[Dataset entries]
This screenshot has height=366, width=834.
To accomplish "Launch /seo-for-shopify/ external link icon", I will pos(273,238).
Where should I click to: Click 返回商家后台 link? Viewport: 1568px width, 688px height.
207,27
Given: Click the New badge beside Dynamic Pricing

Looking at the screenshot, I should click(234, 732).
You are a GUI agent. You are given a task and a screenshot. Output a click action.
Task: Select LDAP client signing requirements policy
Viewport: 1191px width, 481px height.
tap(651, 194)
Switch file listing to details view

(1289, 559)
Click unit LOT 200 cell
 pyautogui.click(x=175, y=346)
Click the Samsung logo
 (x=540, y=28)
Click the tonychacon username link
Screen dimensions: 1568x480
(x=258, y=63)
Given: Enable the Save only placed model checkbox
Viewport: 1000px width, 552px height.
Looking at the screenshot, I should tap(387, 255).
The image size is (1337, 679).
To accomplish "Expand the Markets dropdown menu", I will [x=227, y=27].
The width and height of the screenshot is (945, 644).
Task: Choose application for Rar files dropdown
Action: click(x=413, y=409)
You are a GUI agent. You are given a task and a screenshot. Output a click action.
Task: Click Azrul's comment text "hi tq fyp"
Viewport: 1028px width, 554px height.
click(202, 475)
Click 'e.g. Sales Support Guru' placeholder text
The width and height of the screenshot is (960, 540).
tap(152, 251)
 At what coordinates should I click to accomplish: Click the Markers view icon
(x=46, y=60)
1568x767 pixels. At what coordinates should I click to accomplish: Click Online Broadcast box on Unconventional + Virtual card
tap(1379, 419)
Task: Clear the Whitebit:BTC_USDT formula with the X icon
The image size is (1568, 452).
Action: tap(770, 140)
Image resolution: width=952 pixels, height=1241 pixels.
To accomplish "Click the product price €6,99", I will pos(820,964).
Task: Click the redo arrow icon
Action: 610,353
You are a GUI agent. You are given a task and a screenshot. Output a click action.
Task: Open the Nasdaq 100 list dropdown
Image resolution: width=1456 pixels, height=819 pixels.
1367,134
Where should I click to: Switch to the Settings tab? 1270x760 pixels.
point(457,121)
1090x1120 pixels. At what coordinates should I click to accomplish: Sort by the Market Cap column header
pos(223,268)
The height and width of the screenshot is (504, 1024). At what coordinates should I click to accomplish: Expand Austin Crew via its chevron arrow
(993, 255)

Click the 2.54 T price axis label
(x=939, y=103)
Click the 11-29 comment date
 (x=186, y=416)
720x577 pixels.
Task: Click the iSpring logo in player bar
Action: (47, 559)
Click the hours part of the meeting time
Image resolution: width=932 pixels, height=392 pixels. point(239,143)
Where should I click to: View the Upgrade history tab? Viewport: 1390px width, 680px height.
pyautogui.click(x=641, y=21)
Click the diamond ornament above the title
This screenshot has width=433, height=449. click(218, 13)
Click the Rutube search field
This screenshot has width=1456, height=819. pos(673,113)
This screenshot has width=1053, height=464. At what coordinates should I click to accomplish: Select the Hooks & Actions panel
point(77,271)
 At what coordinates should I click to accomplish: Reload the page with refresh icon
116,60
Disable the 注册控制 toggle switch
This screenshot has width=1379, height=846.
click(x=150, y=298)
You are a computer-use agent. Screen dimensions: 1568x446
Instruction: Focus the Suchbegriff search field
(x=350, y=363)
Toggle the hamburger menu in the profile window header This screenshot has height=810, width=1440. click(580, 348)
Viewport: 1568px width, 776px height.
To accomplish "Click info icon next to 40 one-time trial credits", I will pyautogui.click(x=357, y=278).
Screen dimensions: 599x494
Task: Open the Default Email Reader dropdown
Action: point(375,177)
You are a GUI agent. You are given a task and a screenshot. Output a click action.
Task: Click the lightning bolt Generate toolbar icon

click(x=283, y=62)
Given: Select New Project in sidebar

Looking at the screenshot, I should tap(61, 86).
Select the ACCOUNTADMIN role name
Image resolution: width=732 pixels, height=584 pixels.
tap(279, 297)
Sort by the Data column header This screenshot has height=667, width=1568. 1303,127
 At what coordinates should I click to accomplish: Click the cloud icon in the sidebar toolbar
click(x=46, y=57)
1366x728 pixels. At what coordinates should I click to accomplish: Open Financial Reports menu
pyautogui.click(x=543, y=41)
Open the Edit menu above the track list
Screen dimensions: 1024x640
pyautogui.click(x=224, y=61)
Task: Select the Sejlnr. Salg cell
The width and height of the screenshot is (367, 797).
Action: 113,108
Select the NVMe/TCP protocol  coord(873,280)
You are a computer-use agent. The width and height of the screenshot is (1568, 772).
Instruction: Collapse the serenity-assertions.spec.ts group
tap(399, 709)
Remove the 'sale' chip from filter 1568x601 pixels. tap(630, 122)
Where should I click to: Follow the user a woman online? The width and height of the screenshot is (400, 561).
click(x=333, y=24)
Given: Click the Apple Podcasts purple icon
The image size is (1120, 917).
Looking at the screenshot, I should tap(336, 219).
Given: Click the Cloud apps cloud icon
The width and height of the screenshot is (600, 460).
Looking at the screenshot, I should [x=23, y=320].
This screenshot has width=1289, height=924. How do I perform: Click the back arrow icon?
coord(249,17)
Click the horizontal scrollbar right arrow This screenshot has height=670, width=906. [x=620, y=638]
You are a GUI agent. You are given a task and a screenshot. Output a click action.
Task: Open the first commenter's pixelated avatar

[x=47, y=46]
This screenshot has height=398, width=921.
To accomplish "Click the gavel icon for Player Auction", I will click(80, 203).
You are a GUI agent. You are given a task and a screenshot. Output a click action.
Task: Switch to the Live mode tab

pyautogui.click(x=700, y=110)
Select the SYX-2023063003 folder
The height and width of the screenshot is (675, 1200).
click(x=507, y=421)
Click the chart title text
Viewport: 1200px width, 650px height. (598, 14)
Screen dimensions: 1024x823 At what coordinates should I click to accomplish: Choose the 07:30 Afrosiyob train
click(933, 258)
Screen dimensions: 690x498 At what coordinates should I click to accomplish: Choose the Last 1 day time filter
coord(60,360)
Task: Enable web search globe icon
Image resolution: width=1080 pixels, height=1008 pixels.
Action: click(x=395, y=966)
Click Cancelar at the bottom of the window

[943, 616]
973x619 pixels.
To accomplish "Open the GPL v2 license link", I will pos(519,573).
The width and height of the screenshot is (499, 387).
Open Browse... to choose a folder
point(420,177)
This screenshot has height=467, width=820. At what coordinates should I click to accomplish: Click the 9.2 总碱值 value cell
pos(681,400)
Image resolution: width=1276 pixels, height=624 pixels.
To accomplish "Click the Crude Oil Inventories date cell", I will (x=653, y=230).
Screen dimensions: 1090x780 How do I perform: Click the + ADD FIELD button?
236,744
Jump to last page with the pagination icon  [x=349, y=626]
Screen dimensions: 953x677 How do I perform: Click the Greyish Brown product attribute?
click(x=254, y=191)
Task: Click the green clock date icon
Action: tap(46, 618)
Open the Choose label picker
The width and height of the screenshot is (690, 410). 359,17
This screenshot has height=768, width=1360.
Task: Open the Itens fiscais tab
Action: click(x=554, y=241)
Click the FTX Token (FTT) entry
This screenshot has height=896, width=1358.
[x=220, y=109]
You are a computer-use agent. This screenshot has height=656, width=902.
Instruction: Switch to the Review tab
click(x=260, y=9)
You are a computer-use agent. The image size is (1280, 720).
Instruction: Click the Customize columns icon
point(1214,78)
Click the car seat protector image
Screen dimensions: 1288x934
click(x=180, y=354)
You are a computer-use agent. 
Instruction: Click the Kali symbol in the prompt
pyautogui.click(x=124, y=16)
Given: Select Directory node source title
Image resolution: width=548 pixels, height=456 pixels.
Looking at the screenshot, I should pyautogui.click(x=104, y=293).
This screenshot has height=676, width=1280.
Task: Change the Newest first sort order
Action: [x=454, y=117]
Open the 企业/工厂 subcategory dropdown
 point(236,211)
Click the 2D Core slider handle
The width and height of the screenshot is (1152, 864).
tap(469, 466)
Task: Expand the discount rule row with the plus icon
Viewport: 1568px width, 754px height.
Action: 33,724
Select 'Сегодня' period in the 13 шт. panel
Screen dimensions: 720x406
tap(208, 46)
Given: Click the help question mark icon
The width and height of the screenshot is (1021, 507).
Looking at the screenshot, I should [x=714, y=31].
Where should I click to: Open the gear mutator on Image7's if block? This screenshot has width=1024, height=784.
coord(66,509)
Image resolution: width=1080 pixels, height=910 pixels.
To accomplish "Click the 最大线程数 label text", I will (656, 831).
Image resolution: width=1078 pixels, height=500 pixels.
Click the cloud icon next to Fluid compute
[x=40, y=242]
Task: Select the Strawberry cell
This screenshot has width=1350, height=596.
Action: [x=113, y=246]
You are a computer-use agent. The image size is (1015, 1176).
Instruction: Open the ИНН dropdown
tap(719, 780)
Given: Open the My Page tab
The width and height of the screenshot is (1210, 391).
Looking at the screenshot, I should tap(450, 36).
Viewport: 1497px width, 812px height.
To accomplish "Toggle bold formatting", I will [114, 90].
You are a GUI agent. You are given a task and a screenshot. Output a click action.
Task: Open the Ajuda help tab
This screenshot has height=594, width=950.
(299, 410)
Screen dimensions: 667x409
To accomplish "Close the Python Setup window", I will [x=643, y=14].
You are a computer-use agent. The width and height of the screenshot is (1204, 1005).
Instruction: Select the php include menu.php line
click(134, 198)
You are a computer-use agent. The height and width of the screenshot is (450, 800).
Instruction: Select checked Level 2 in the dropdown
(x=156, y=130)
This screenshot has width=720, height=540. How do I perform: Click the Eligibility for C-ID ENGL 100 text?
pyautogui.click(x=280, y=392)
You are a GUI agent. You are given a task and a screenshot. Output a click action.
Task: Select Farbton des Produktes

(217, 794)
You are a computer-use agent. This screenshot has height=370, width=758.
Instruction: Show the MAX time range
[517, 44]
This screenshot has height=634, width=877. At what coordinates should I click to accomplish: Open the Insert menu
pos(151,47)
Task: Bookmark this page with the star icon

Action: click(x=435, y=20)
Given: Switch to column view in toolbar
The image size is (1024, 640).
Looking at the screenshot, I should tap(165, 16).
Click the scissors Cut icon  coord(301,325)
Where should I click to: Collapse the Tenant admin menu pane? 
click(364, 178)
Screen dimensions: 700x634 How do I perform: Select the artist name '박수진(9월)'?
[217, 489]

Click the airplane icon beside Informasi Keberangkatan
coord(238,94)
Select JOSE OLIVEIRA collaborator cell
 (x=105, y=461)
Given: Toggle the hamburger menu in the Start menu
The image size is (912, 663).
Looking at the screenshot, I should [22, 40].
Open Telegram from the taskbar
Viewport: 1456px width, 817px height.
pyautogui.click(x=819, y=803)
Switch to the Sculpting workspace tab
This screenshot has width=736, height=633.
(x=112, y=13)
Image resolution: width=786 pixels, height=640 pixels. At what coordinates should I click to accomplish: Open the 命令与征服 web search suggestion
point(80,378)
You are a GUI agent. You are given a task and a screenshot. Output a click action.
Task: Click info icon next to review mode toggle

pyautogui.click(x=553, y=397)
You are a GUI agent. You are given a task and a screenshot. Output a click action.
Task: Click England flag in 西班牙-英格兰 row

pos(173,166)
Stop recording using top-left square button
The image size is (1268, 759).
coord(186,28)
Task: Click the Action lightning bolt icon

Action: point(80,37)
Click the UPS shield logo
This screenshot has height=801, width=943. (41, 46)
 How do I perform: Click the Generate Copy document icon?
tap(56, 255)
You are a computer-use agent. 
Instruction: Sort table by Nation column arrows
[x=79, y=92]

WORK ITEM: Repeat the records above line by line, from the first line through the line that contains "Task: Open the Nasdaq 100 list dropdown".

SOLVED PROBLEM:
This screenshot has height=366, width=834.
To accomplish "Launch /seo-for-shopify/ external link icon", I will pos(273,238).
Where should I click to: Click 返回商家后台 link? Viewport: 1568px width, 688px height.
207,27
Given: Click the New badge beside Dynamic Pricing

Looking at the screenshot, I should click(234, 732).
You are a GUI agent. You are given a task and a screenshot. Output a click action.
Task: Select LDAP client signing requirements policy
Viewport: 1191px width, 481px height.
tap(651, 194)
Switch file listing to details view

(1289, 559)
Click unit LOT 200 cell
 pyautogui.click(x=175, y=346)
Click the Samsung logo
 (x=540, y=28)
Click the tonychacon username link
Screen dimensions: 1568x480
(x=258, y=63)
Given: Enable the Save only placed model checkbox
Viewport: 1000px width, 552px height.
Looking at the screenshot, I should tap(387, 255).
The image size is (1337, 679).
To accomplish "Expand the Markets dropdown menu", I will [x=227, y=27].
The width and height of the screenshot is (945, 644).
Task: Choose application for Rar files dropdown
Action: click(x=413, y=409)
You are a GUI agent. You are given a task and a screenshot. Output a click action.
Task: Click Azrul's comment text "hi tq fyp"
Viewport: 1028px width, 554px height.
click(202, 475)
Click 'e.g. Sales Support Guru' placeholder text
The width and height of the screenshot is (960, 540).
tap(152, 251)
 At what coordinates should I click to accomplish: Click the Markers view icon
(x=46, y=60)
1568x767 pixels. At what coordinates should I click to accomplish: Click Online Broadcast box on Unconventional + Virtual card
tap(1379, 419)
Task: Clear the Whitebit:BTC_USDT formula with the X icon
The image size is (1568, 452).
Action: tap(770, 140)
Image resolution: width=952 pixels, height=1241 pixels.
To accomplish "Click the product price €6,99", I will pos(820,964).
Task: Click the redo arrow icon
Action: 610,353
You are a GUI agent. You are given a task and a screenshot. Output a click action.
Task: Open the Nasdaq 100 list dropdown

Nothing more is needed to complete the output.